Donc, l'éducation, en soi, il faut le reconnaître, et pas l'éducation pour un diplôme, pour un marché à l'emploi ou pour un but bien précis qui est économique.

Le Président (M. Labbé): Merci. Mme la ministre.

Mme Pointel (Rachel): L'éducation pour se développer, soi, personnellement.

Le Président (M. Labbé): D'accord. Merci, Mme Pointel. Mme la ministre.

Mme Léger: Quand vous dites reconnaître... Vous dites «soutien financier», vous en recevez du soutien financier déjà quand même. C'est parce qu'il n'est pas à la hauteur de vos besoins?

Mme Pointel (Rachel): Oui.

n(17 h 30)n

Mme Léger: C'est ça. O.K.

Mme Pointel (Rachel): Dans les groupes populaires, nous n'avons pas les moyens malheureusement de répondre à l'ensemble de la demande des personnes.

Mme Léger: Parce que je vois devant moi, ici, que le Regroupement des groupes populaires en alphabétisation du Québec reçoit du ministère de l'Éducation 235 000 $, environ 236 000 $.

Mme Pointel (Rachel): Pour le Regroupement.

Mme Léger: Pour le Regroupement.
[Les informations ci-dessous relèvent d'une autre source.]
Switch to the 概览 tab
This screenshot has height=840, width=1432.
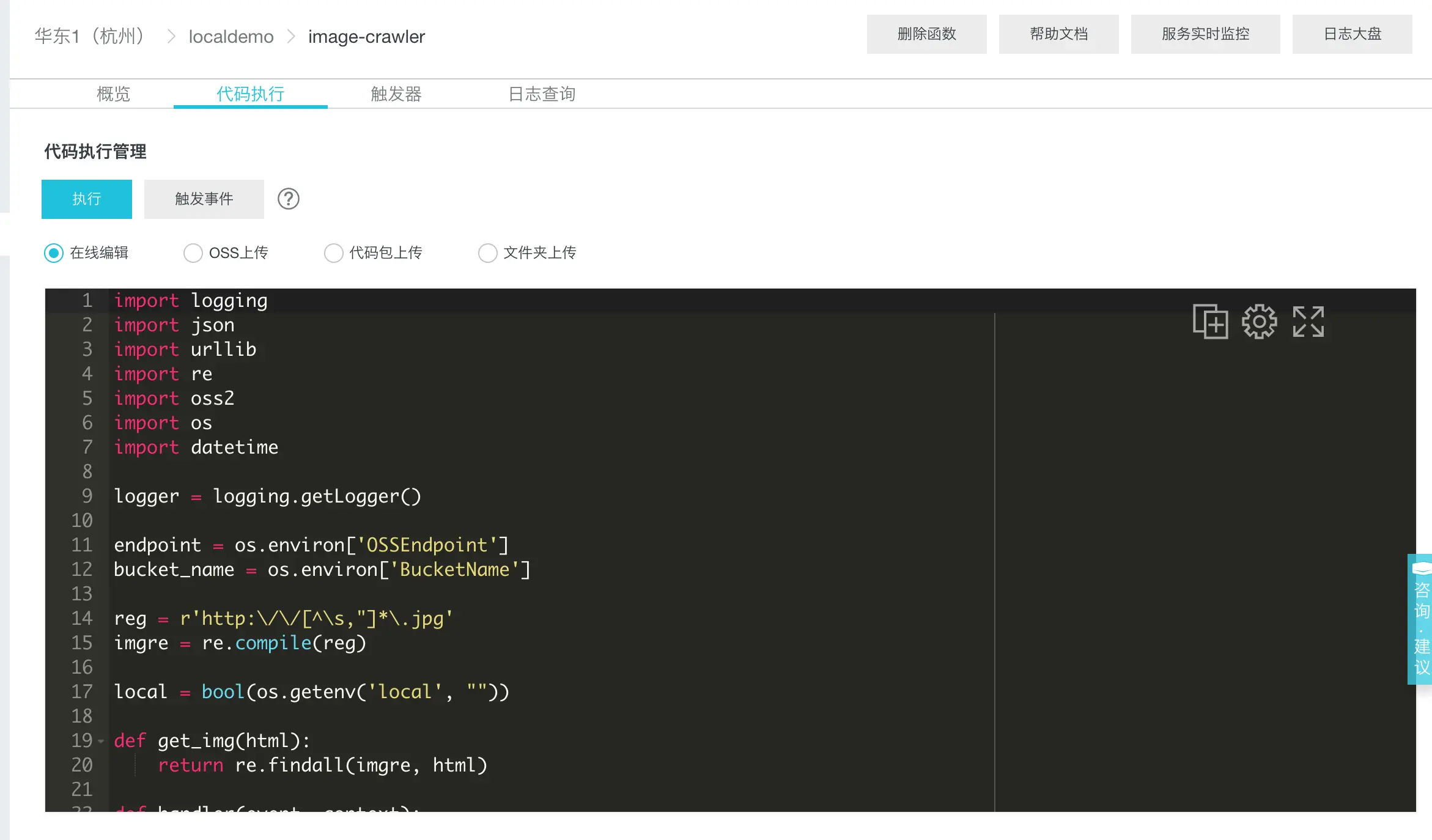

Donc, qu'il distribue à chacun des organismes ou vraiment juste au Regroupement?

Mme Pointel (Rachel): Non, non. Il y a des choses...

Le Président (M. Labbé): Mme Pointel.

Mme Pointel (Rachel): Oui, excusez. Il y a le Regroupement qui fait de la représentation politique, de la formation, de la défense des droits et il y a les groupes populaires. Donc, nous, ce qu'on veut, c'est que tout soit financé: le Regroupement pour ses actions mais les groupes populaires. Les groupes populaires ne reçoivent pas 250 000. C'est clair. Et le Regroupement reçoit 250 000, mais son budget n'est pas de 250 000, il est bien plus élevé. Donc, il faut un financement adéquat pour qu'on puisse fonctionner pour que les listes d'attente qui sont nombreuses dans les groupes populaires baissent et qu'on puisse répondre adéquatement aux besoins des personnes.
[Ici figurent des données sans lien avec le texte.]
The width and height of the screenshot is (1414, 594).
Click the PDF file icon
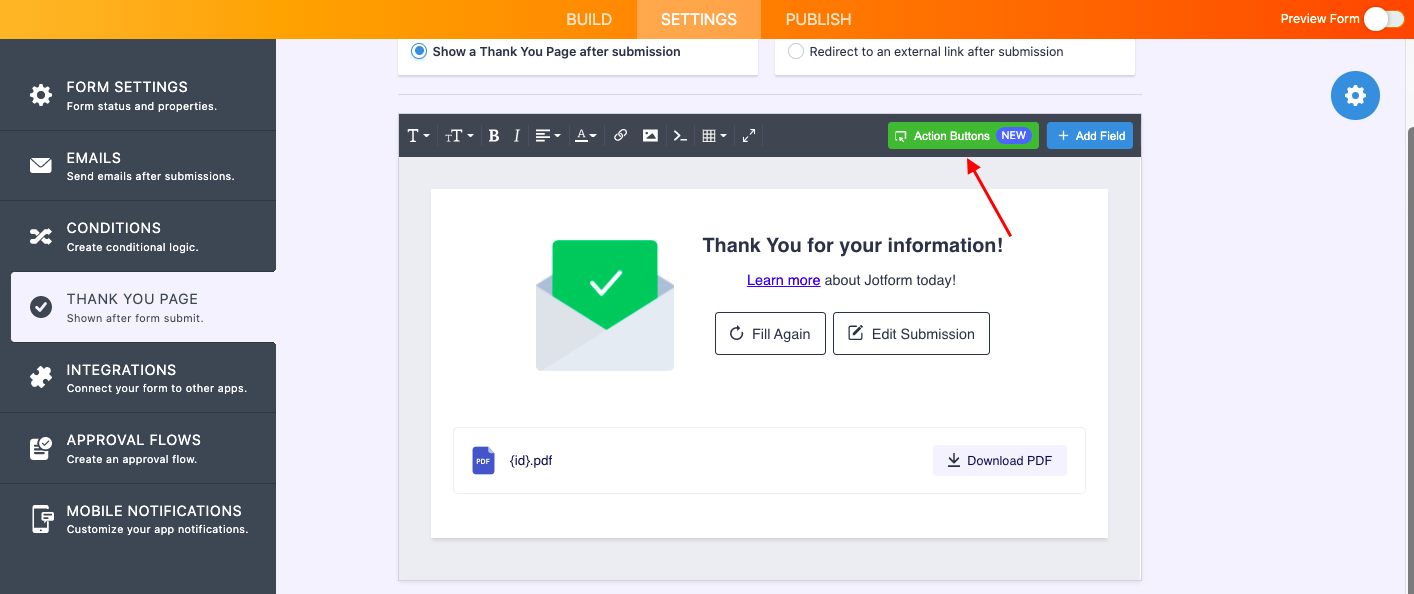tap(483, 460)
Le Président (M. Labbé): D'accord, Mme la ministre déléguée.

Mme Léger: On va continuer à travailler pour mettre en oeuvre toute notre politique de reconnaissance de l'action communautaire dont vous êtes un organisme aussi qui fera partie de tous les organismes du Québec qui sont soutenus par le gouvernement. Je vais laisser la parole à mon collègue.

Le Président (M. Labbé): Alors, M. le député de Maskinongé.
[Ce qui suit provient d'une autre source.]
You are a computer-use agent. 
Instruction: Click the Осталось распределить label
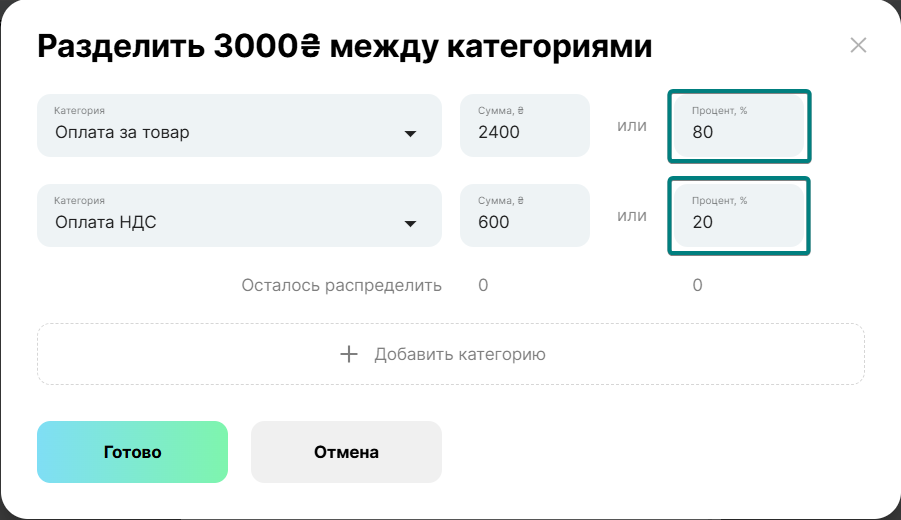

M. Désilets: Oui. Merci beaucoup, M. le Président. Mmes Pointel, Whitmore, Beaupré et Carbonneau, les gens de la Maurice, bonjour. J'aurais quasiment le goût d'aller m'asseoir avec vous autres puis faire un témoignage moi aussi parce que...

Une voix: Parce que quoi?

M. Désilets: Parce que je connais beaucoup le groupe COMSEP chez nous, en Mauricie, puis le groupe COMSEP fait de l'excellent travail au niveau de l'éducation, au niveau de l'alphabétisation. J'ai rencontré... on a vécu avec plusieurs personnes surtout des adultes qui sont maintenant rendus sur les conseils d'administration soit de l'ECOF, chez nous, ou de COMSEP, mais qui sont partis de zéro, qui ont commencé par apprendre à lire et à écrire puis graduellement ils ont pris conscience, puis ils ont pris leur ego... leur ego en a pris un baume. Ils sont devenus sur différents conseils d'administration, puis ils sont autonomes, puis ils sont heureux. Entre autres, je me souviens d'un monsieur de Pointe-du-Lac, 72 ou 73 ans, qui avait réussi à apprendre à lire...

Une voix: ...

M. Désilets: Oui, notre ami Eugène qui a appris à lire, puis il est fier, puis il nous le dit, puis il se promène dans la rue, puis il le dit à tout le monde: Maintenant, je sais lire. Il a appris à lire à 72 ou 73 ans, et c'est toute une fierté.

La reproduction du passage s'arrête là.